11. In Paragraph 10, The above second collector plate is The upper surface of the above-mentioned planar portion includes a welding area that is welded to the lower surface of the second electrode assembly, and The above welding area is surface-treated by laser etching, so that the value of the Dyne Pen is larger than that of the lower surface of the above flat part, in a secondary battery.

12. In Paragraph 10, The above case is A beading portion recessed into the interior of the case on the upper part of the cap plate; and A secondary battery comprising a crimping portion that fixes the cap plate by bending the lower part of the case inwardly at the lower part of the cap plate.

13. In Paragraph 12, It further includes a cap gasket interposed between the cap plate and the beading portion, and between the cap plate and the crimping portion, and The above cap plate is a nonpolar secondary battery.

14. In Paragraph 13, The extension of the second current collector plate is a secondary battery interposed between the cap gasket and the beading portion.

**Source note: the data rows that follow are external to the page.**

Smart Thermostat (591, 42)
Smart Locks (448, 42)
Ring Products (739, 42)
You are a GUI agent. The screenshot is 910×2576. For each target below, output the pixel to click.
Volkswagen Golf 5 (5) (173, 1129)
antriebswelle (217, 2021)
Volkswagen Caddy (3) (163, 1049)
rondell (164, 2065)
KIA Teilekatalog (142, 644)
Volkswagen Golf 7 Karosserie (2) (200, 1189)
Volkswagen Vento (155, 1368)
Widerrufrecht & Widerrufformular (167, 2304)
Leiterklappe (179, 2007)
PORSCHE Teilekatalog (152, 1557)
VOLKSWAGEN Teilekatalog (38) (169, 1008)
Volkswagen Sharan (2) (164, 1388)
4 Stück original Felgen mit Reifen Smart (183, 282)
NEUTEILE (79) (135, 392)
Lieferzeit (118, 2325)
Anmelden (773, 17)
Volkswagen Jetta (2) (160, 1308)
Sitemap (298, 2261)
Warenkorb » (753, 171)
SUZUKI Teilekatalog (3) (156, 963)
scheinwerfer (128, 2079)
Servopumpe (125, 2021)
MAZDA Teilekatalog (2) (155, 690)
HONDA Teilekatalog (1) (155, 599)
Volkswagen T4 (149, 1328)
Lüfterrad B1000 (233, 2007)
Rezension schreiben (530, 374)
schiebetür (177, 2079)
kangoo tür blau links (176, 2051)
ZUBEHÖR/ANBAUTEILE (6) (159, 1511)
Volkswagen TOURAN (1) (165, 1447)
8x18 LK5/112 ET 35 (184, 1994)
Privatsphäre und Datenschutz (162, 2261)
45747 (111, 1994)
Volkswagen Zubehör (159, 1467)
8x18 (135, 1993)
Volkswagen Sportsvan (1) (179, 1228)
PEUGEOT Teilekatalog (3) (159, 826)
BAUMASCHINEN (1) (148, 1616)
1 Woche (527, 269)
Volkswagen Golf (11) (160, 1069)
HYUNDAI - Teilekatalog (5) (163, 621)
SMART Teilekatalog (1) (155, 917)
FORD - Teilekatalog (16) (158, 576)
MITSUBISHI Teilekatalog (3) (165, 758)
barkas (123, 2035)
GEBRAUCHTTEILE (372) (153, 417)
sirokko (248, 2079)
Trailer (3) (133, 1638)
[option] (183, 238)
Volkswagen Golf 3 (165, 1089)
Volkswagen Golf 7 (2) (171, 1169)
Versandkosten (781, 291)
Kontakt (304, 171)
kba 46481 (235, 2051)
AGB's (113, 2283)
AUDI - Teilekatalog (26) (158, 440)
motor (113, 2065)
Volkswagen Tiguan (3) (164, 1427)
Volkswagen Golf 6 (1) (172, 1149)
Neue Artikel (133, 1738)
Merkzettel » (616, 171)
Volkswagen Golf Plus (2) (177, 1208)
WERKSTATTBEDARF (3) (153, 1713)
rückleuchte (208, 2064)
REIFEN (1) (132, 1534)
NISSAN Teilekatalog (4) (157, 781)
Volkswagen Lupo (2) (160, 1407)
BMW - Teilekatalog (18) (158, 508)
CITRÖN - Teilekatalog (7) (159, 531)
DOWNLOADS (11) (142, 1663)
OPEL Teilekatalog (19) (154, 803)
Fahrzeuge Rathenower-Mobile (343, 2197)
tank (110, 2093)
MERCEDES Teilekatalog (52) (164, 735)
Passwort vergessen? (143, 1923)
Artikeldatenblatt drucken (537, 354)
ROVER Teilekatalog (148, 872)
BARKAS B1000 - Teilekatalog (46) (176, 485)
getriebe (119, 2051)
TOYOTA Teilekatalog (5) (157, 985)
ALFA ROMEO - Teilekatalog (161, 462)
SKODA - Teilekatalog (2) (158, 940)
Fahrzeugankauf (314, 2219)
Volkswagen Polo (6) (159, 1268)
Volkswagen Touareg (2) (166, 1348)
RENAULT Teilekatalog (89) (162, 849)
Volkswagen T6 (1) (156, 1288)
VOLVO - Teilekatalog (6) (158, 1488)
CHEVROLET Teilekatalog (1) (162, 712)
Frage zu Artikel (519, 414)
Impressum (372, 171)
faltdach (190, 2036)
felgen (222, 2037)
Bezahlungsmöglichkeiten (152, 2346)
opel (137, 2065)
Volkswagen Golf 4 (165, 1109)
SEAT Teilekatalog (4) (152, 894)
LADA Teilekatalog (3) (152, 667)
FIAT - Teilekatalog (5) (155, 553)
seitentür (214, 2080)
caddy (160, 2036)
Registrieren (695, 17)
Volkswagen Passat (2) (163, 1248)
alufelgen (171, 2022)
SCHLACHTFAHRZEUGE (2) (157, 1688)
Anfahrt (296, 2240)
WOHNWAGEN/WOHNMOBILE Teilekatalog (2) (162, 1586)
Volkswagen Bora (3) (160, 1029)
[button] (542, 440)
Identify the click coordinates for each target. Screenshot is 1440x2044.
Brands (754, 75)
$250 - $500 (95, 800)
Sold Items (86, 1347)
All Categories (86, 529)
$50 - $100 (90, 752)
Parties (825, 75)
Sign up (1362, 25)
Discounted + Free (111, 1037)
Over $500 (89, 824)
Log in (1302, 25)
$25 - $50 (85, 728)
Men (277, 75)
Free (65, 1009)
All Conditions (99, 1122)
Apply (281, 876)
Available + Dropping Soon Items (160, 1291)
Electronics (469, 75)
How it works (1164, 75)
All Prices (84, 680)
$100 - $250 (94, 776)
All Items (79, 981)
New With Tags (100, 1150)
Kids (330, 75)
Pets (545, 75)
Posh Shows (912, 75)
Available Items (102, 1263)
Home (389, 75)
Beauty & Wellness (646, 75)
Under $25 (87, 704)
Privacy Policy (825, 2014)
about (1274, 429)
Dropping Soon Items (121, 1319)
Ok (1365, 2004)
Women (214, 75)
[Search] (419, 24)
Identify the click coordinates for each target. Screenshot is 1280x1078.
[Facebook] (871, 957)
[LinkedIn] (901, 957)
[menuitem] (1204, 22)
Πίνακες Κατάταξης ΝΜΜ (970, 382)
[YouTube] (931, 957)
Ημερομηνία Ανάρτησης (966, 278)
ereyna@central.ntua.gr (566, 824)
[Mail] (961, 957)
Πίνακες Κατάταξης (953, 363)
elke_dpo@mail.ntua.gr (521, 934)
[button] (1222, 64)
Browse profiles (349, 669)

15. In Paragraph 13, The extension of the above-mentioned second current collector plate is a secondary battery surface-treated by laser etching 16. In Paragraph 1, The first electrode plate further includes a plurality of first electrode tabs that protrude upward from the upper surface of the electrode assembly and are bent and compacted in the winding axis direction of the electrode assembly. The second electrode plate protrudes downward and upward from the lower surface of the electrode assembly and further includes a plurality of second electrode tabs that are bent and compacted in the winding axis direction of the electrode assembly. The above electrode assembly is a secondary battery having a plurality of first electrode tabs exposed on the upper surface and a plurality of second electrode tabs exposed on the lower surface.